→ **Given text**
━━━━━━
Credit: Scott Wallace, World Bank.

Is urbanisation even an issue?

It is a widely-known and oft-cited fact that, as of 2007, more than 50% of the world’s population live in urban areas. The factors for this rapid change are hugely debated: are we realising a teleological Modernist project, or do we make decisions regarding where we live based purely on income? It is the case, however, that most of us experience the consequences of this development every day.

In recognition of these problems, the urban ecology is now foremost in academia’s agenda: one of the four UCL Grand Challenges is ‘Sustainable Cities’. The recently launched UCL Institute for Global Prosperity has taken the issue of urbanisation as a primary focus for some of its nascent projects.

As part of the Institute for Global Prosperity’s Soundbites series – a series of short lectures and conversations held at lunchtimes on questions around wellbeing and prosperity – Professor Julio D. Dávila, Director of the UCL Bartlett Development Planning Unit, gave a public talk last Thursday on the possibility for prosperity in rapidly urbanising contexts.

He started by painting a surprisingly positive picture of urbanisation’s consequences for the world’s population. World Bank statistics show us that the correlations between urbanisation and income per person or life-expectancy are positive. They appear to prove that when people move to the city, they seem to have access to more resources, both health-related and economic, which improve their chance of a longer, more prosperous life.
━━━━━━
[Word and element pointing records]
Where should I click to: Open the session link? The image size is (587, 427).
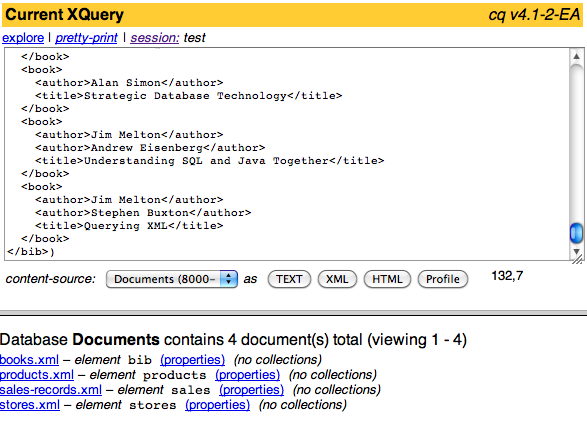(155, 38)
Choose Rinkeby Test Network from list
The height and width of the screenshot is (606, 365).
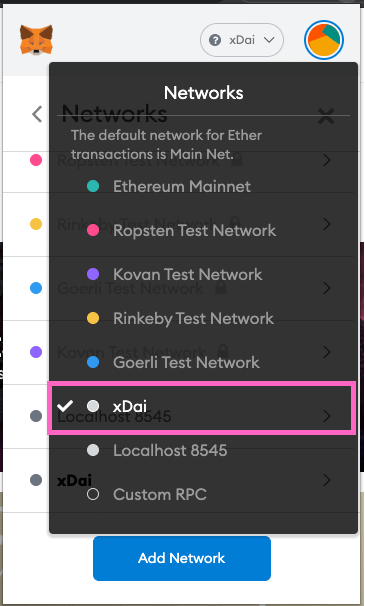(x=193, y=318)
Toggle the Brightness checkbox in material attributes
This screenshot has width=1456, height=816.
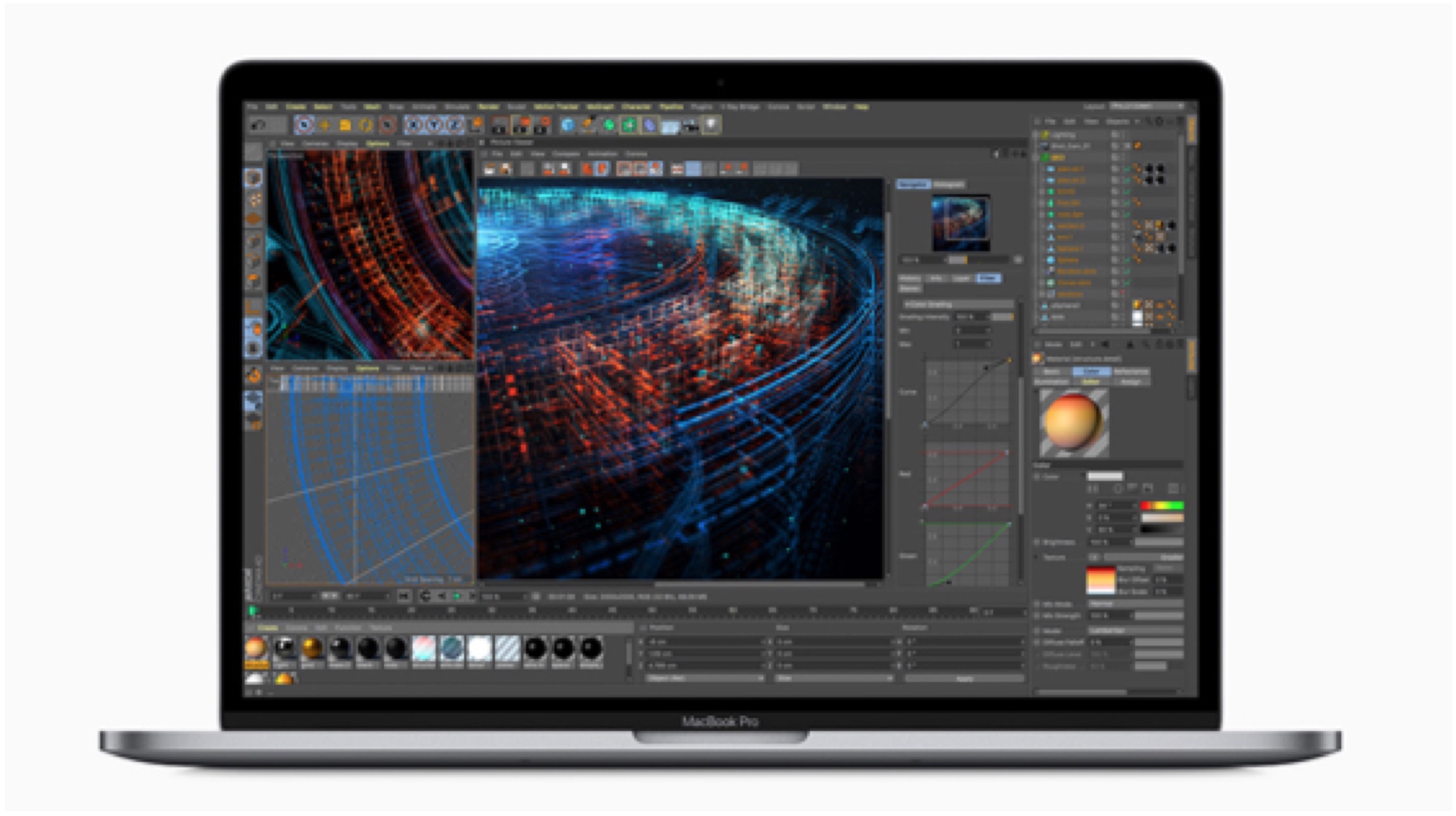[1037, 542]
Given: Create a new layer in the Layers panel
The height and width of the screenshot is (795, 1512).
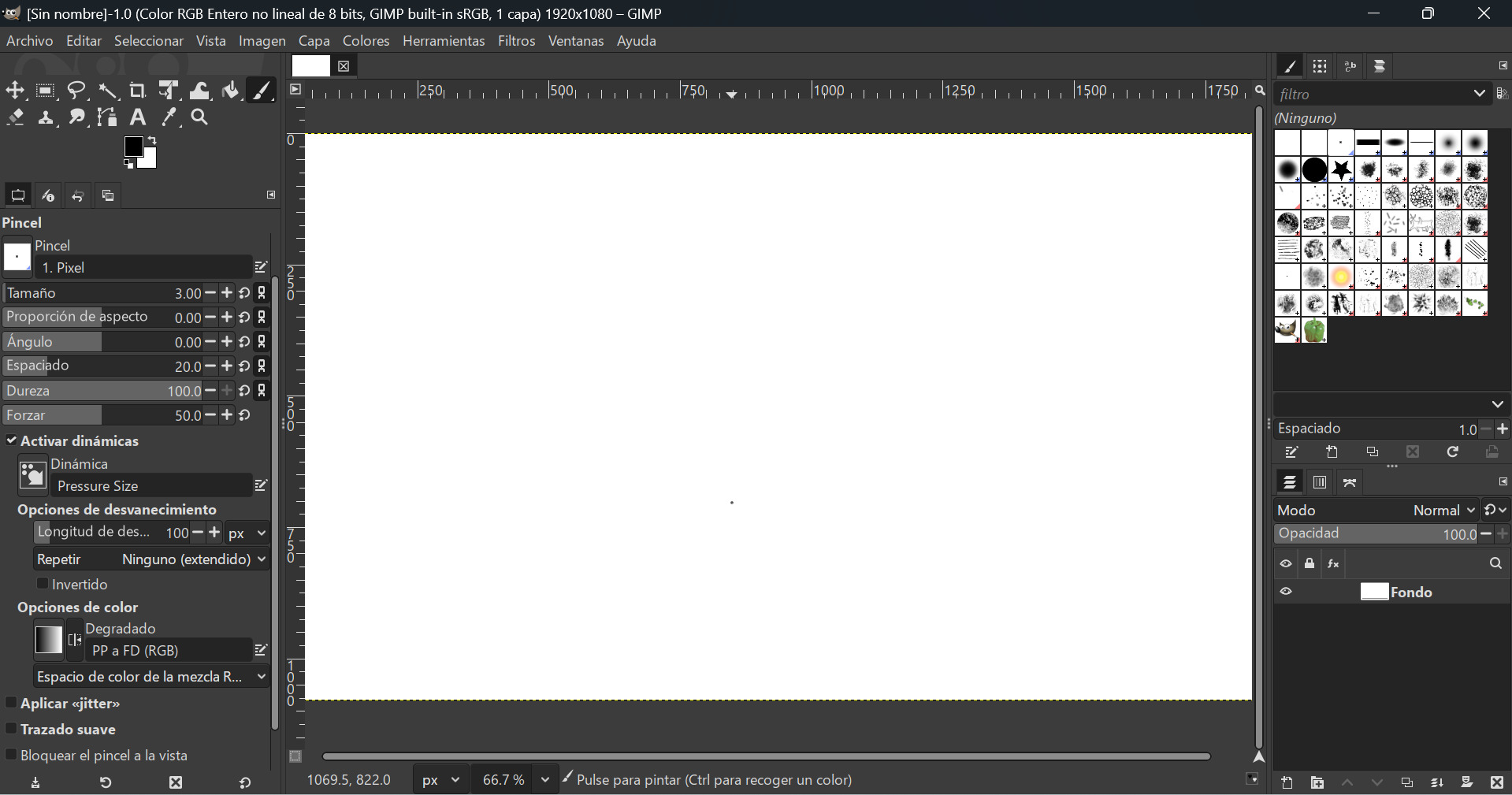Looking at the screenshot, I should click(x=1287, y=782).
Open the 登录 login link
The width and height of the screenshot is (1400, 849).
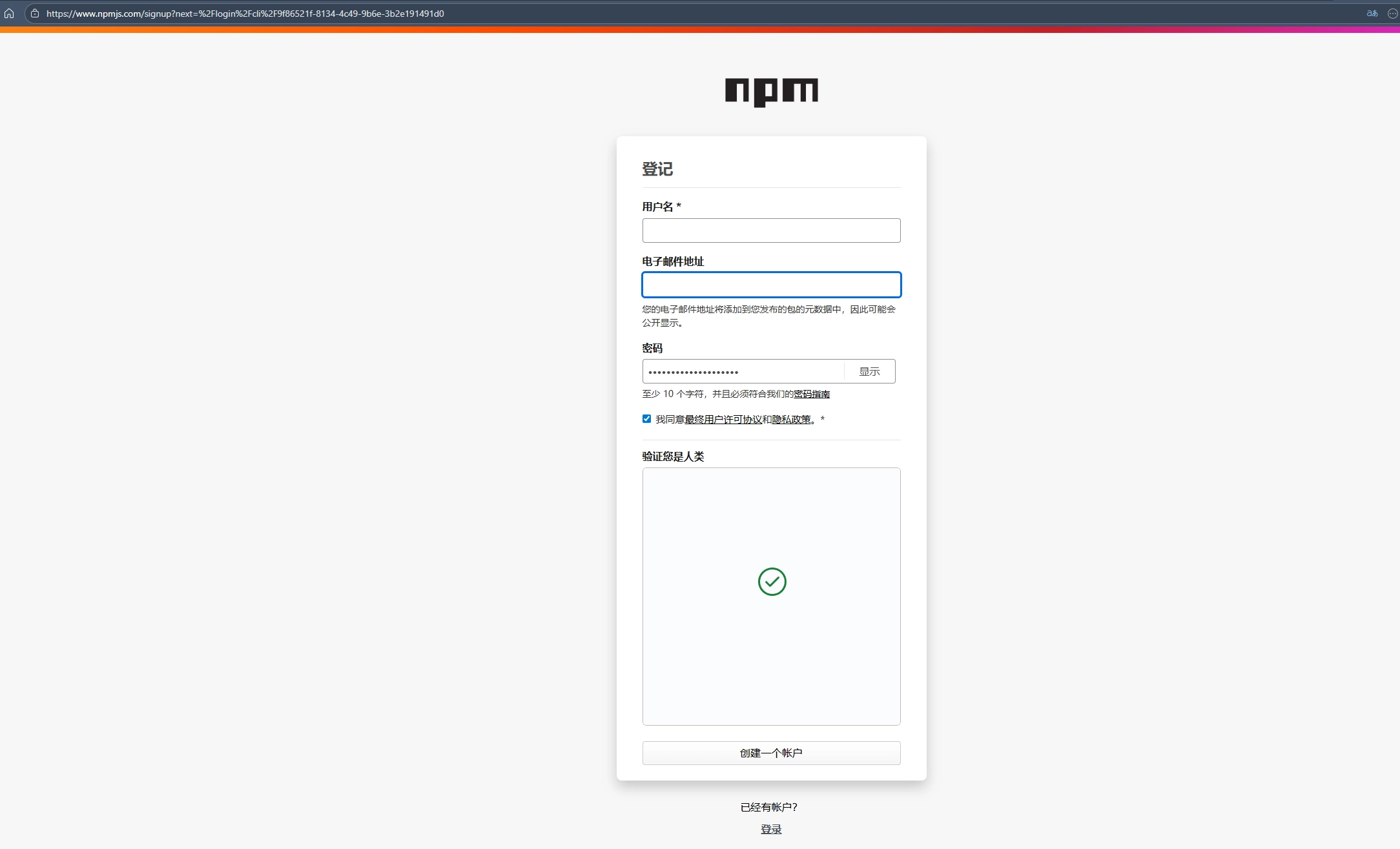(x=771, y=829)
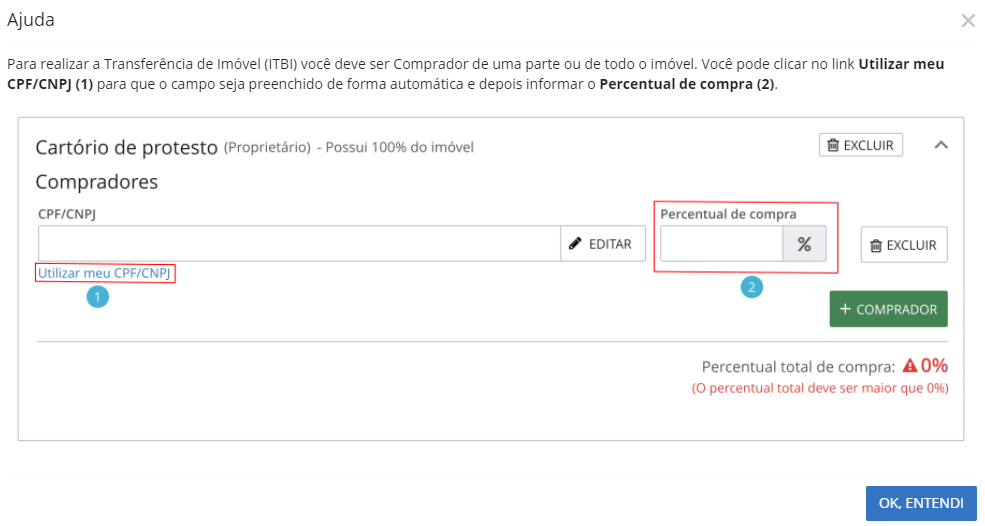Click the red percentual total error message
The image size is (985, 526).
pyautogui.click(x=820, y=388)
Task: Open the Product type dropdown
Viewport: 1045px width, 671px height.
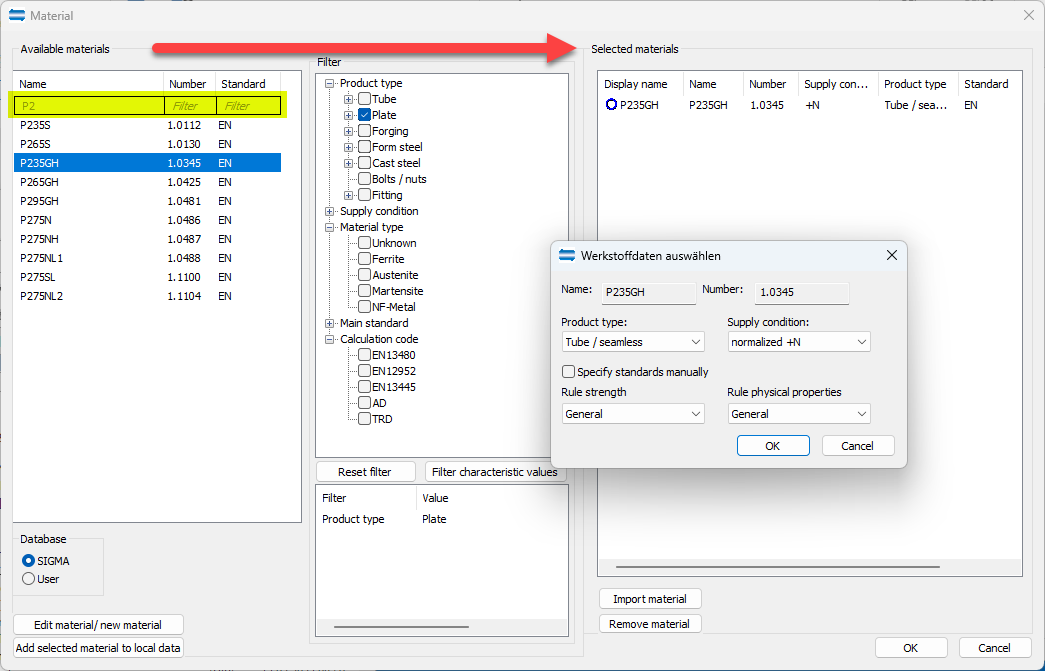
━━━━━━
→ **Exercise instructions**
- 1) List every name in the urbanisation text that begins with "UCL".
- 2) Lay out as a numbered list everything in the records from the line with "Open the 登录 login link" down to the end of the records, skipping blank lines and leaving out the pictures.

→ **Worked solutions**
- 1)
- UCL Grand Challenges
- UCL Institute for Global Prosperity
- UCL Bartlett Development Planning Unit

- 2)
1. Open the 登录 login link
2. The width and height of the screenshot is (1400, 849).
3. (x=771, y=829)
4. Click the red percentual total error message
5. The image size is (985, 526).
6. pyautogui.click(x=820, y=388)
7. Task: Open the Product type dropdown
8. Viewport: 1045px width, 671px height.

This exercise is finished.